In the beginning the web was almost indistinguishable from the internet. We had websites and email. Now we have apps, feeds, notifications, updates, permissions, coins, headsets, and soon all physical objects connected to the internet.
The web gets smaller and the rest, the internet gets larger. Both of them are less user friendly and more intrusive, and all of them built on advertising instead of serving us, those who make it all happen.
Since Samuel Butler we know
Advertising is the way we grant power to the machine.
Or we should know but it seems we’ve become completely unaware of it.
Yet the whole XXth century was built upon, and now all this century goes to be built upon advertising. If we won’t stop it all input we can get from any channel—tv, movie, web, social networks, newspapers, new realities—will be advertising driven thus serving the machine instead of us, humans.
Since the New York Times epic fiasco to predict the outcome of the 2016 US elections we see a war between the classic and the modern media outlets, a.k.a the fake news phenomena. The oldies feeding us with advertising driven fake news for a century are now fighting the new kids feeding us with advertising driven fake news today.
The only good thing we can observe in this chaos is the web’s role turning gradually to be positive. Old media had learn that the subscription based business model (no ads) married with free distribution (no app stores) works; The web is a suitable platform for the business (of publishing).
And they are fighting against all walled gardens driven by advertising and monopoly on distribution. Such a twist! I would never imagine the old media will help the web, which napstered it, to survive.
In the climate depicted above we can see a pattern which transforms web to be an underdog, a platform for normality, a tool for consensus, a distraction-free media channel—nothing the mainstream needs or wants.
What they want is your infinite attention; more control hidden behind catchy buzzwords; more stuff—apps, networks, devices, glasses, vehicles—which are not web-based thus not open thus serving their own interests only.
Web pioneers we’ve all admired years ago became punks in this context working against tech giants.

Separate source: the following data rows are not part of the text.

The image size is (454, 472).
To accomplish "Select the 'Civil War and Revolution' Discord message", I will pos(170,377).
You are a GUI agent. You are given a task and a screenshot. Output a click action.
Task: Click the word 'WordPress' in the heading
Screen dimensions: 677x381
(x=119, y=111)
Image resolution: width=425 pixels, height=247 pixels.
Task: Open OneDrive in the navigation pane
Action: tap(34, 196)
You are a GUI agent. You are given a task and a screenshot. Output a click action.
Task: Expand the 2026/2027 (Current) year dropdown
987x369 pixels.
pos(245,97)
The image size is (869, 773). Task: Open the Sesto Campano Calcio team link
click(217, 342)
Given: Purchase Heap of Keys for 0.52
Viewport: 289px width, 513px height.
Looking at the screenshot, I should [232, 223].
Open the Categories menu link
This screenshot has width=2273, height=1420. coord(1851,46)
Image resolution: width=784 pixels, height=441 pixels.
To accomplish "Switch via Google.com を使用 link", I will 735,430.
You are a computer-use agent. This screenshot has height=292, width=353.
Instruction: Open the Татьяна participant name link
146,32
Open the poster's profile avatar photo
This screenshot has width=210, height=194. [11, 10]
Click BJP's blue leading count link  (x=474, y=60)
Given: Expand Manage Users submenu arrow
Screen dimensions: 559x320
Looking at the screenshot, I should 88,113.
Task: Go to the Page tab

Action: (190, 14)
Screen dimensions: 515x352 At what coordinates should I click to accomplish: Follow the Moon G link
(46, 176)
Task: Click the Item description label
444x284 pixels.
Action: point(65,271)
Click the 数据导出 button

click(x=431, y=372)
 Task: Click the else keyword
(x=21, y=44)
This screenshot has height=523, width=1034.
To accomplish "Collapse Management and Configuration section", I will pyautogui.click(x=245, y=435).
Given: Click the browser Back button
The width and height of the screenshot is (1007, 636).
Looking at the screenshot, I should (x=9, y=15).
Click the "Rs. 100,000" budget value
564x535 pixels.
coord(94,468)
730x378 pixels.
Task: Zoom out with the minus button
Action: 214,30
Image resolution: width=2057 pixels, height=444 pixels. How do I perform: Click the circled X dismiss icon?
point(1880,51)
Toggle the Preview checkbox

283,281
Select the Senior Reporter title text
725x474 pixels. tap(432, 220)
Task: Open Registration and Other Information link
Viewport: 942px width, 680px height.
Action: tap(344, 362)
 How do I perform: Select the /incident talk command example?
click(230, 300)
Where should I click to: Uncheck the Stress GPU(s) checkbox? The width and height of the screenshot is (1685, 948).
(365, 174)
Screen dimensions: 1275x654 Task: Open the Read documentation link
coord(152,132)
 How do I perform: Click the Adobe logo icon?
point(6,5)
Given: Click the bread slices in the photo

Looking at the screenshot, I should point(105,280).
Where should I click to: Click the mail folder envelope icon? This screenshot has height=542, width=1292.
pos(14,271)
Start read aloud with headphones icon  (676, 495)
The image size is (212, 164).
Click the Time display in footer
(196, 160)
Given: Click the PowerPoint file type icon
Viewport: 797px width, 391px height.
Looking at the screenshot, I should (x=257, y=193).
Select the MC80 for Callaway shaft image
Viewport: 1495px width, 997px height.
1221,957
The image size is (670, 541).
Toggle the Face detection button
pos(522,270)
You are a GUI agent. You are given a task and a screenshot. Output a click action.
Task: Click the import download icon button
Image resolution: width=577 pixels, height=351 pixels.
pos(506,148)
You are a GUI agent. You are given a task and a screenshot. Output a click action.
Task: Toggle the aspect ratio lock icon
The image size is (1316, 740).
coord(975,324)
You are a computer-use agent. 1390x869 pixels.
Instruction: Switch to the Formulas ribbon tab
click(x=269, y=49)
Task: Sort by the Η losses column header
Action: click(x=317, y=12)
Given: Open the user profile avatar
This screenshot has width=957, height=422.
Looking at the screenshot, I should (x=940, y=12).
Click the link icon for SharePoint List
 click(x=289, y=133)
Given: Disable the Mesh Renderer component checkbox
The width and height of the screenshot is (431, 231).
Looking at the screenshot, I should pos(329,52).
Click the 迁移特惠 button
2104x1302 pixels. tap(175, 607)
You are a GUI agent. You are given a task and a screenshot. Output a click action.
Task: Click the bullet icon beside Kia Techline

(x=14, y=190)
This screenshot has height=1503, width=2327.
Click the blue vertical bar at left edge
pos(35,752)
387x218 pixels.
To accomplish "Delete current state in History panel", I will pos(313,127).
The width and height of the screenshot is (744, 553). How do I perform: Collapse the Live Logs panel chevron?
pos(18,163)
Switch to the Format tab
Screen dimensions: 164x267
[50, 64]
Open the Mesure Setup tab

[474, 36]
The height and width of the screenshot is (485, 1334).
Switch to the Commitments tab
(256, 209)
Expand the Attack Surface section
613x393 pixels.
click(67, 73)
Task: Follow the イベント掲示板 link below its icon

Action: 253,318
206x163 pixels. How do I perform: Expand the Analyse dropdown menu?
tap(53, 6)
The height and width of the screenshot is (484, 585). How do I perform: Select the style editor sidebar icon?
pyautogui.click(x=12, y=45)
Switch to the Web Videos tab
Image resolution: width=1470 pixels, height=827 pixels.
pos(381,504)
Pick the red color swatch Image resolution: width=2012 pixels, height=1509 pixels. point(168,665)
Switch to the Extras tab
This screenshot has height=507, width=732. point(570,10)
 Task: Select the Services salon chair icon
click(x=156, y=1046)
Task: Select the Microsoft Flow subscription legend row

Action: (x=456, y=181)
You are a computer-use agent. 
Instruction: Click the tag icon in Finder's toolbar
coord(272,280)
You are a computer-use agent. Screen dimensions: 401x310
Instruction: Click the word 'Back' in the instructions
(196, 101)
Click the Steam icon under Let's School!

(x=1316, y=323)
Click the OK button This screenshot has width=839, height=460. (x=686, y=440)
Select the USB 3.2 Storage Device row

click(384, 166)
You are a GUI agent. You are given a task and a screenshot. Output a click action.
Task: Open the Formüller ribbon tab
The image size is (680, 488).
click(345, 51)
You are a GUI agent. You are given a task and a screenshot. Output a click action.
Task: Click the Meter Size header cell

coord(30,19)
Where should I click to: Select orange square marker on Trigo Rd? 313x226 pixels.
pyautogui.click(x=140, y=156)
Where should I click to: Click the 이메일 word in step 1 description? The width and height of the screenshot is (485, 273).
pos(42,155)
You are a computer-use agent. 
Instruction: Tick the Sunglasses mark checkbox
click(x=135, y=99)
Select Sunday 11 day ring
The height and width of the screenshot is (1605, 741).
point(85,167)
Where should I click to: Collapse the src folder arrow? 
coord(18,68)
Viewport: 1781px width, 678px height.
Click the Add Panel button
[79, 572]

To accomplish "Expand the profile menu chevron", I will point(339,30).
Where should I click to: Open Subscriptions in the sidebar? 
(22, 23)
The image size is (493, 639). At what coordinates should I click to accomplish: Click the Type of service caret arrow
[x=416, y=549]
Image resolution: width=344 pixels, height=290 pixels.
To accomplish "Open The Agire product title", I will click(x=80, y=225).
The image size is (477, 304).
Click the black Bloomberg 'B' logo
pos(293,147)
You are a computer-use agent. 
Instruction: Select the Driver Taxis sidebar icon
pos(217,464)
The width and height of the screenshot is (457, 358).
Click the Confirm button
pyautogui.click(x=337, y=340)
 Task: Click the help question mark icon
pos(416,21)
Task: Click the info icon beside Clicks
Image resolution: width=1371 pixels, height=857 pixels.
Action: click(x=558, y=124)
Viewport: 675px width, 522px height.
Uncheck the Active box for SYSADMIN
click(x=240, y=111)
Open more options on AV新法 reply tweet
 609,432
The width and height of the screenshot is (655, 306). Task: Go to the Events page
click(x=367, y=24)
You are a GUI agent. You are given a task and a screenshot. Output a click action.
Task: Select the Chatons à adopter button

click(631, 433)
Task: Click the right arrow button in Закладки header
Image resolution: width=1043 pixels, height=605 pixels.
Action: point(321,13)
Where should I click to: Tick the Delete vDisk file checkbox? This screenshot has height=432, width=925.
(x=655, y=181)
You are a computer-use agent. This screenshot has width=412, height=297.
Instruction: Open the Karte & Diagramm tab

Web works combining solitary reflection with conversation are not considered a subject to hear and learn about, to be newsworthy, or to be an advancement for our collective knowledge everybody should know about.
However web people are not so keen to forget the good old days. And we can clearly see the tools left for us are those not being eaten by that software which eats—we know, we’ve been told—the world.
Go indie, go punk, call it web, notice the good support, and offer an alternative to the old-school, advertising-based, closed internet.